Sebbene oggi meno luminoso e attivo rispetto ai suoi consimili, secondo quanto stabiliscono le osservazioni che hanno tentato fino a oggi di descriverlo, Sagittarius A*, il buco nero supermassiccio al centro della nostra galassia e a noi più vicino, potrebbe celare un passato più burrascoso, anche se di breve durata. A sostenerlo l’ultimo risultato ottenuto grazie all’analisi dei preziosi dati forniti da IXPE, telescopio frutto della collaborazione tra NASA e ASI Agenzia Spaziale Italiana, INFN e INAF Istitututo Nazionale di Astrofica.
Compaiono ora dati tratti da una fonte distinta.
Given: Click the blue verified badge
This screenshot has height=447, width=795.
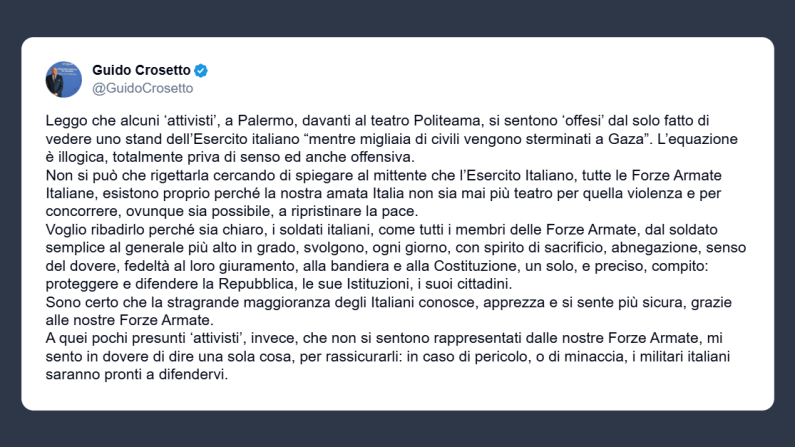Looking at the screenshot, I should click(x=200, y=70).
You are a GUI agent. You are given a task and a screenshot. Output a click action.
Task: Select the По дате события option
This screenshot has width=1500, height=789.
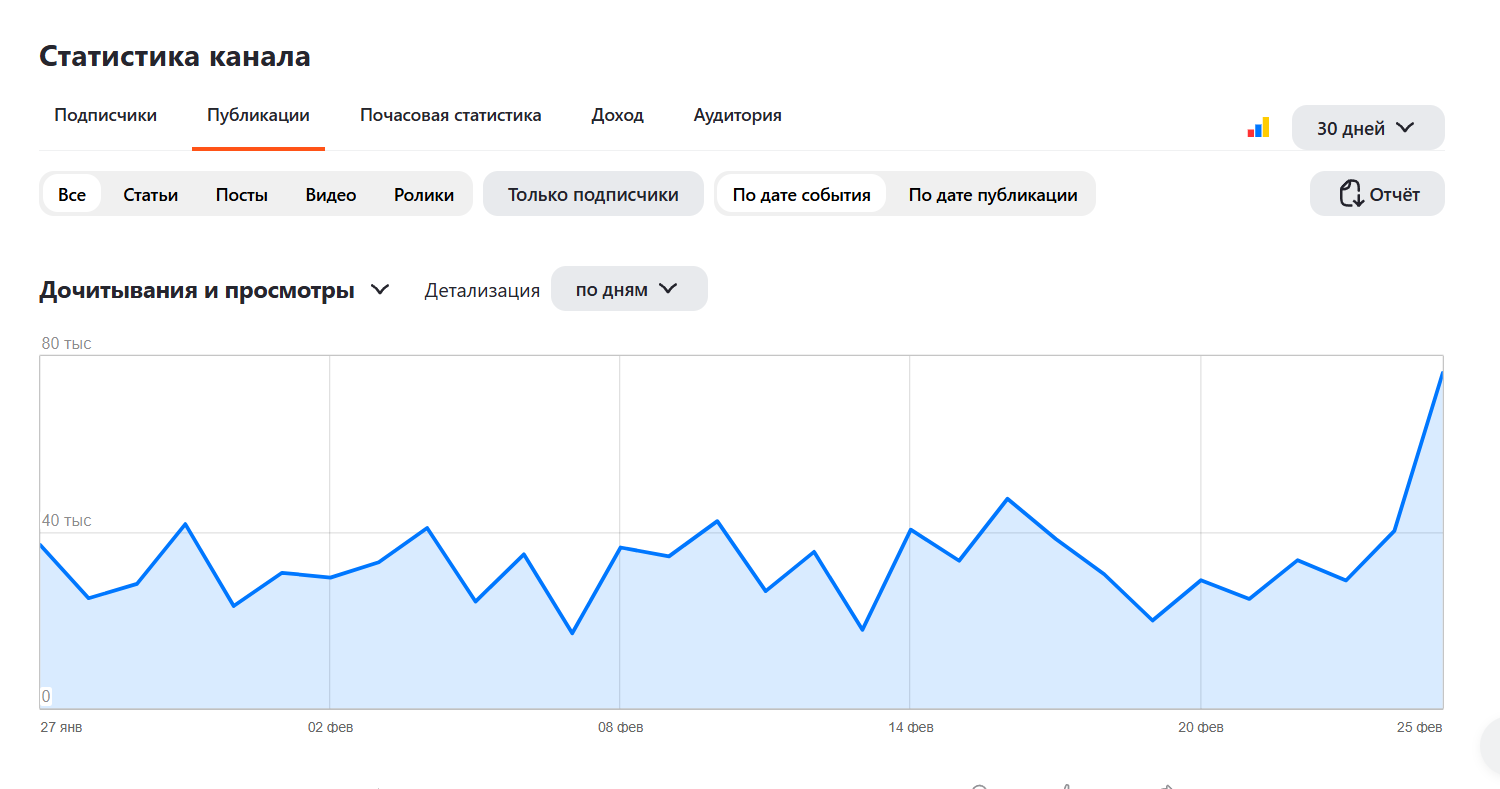pos(801,194)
In un articolo pubblicato mercoledì 21 giungo sulla rivista Nature, la collaborazione IXPE riporta infatti come il grado di polarizzazione della luce emessa dalle gigantesche nubi di gas presenti nelle vicinanze di Sagittarius A*, misurato con precisione dai rivelatori dell’osservatorio spaziale, sia compatibile con un intenso e temporaneo periodo di attività del buco nero, che ha determinato un aumento della sua velocità di accrescimento e una conseguente emissione di raggi X, risalente a circa 200 anni fa.
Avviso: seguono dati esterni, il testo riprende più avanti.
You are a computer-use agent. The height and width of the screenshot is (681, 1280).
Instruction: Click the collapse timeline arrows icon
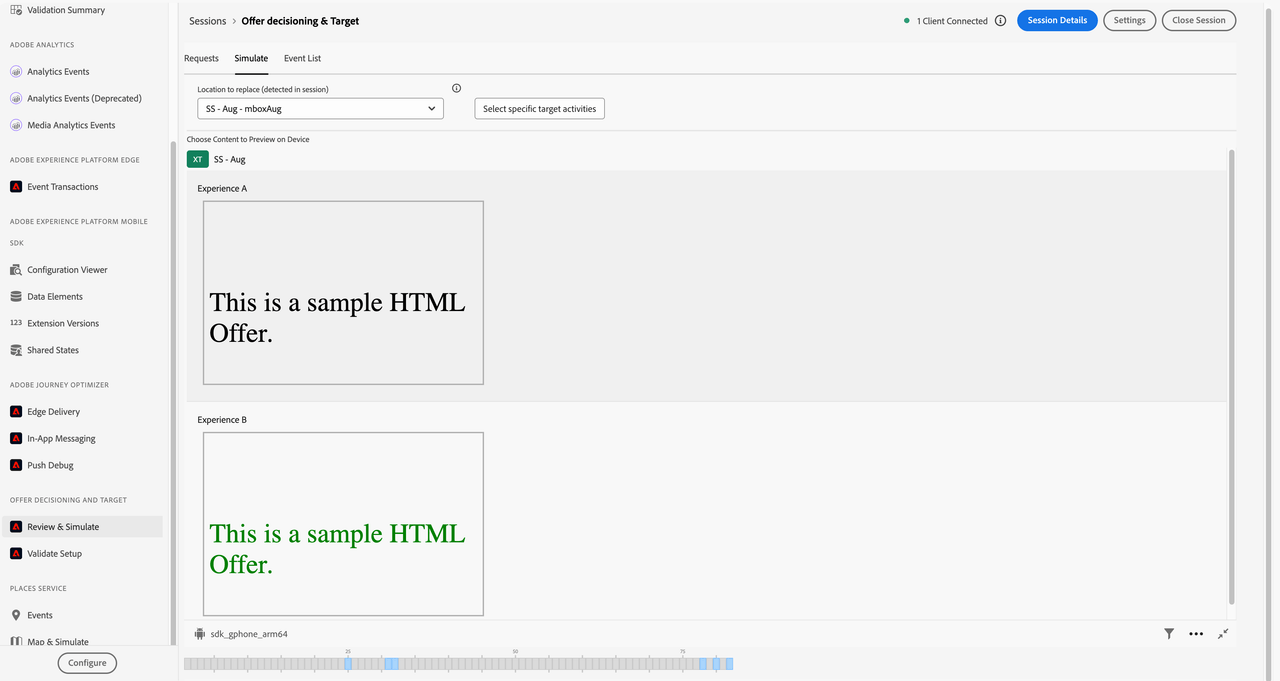coord(1223,634)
La maggior parte delle 'nubi molecolari', questo il nome con cui vengono indicati i giganteschi ammassi di polveri situati nelle vicinanze dei nuclei galattici, sono solitamente contraddistinte da una bassa luminosità, che denota il loro essere oggetti per lo più freddi e inerti. Studi recenti hanno tuttavia dimostrato come le nubi molecolari al centro della nostra gallassia emettono raggi X. Un comportamento che ha spinto i ricercatori a formulare delle possibili spiegazioni.
Nel 2022, per comprendere meglio il fenomeno, lo sguardo di IXPE, che misura la polarizzazione della luce nei raggi X, ovvero la direzione e l'intensità media del campo elettrico delle onde luminose, è stato rivolto per due volte, nei mesi di febbraio e marzo, verso queste strutture. Quando gli astronomi hanno combinato i dati ottenuti con le immagini del satellite X Chandra della NASA, confrontandoli con le osservazioni di archivio della missione XMM-Newton dell'Agenzia Spaziale Europea (ESA), hanno potuto isolare il segnale nei raggi X riflesso e scoprirne il punto di origine esatto.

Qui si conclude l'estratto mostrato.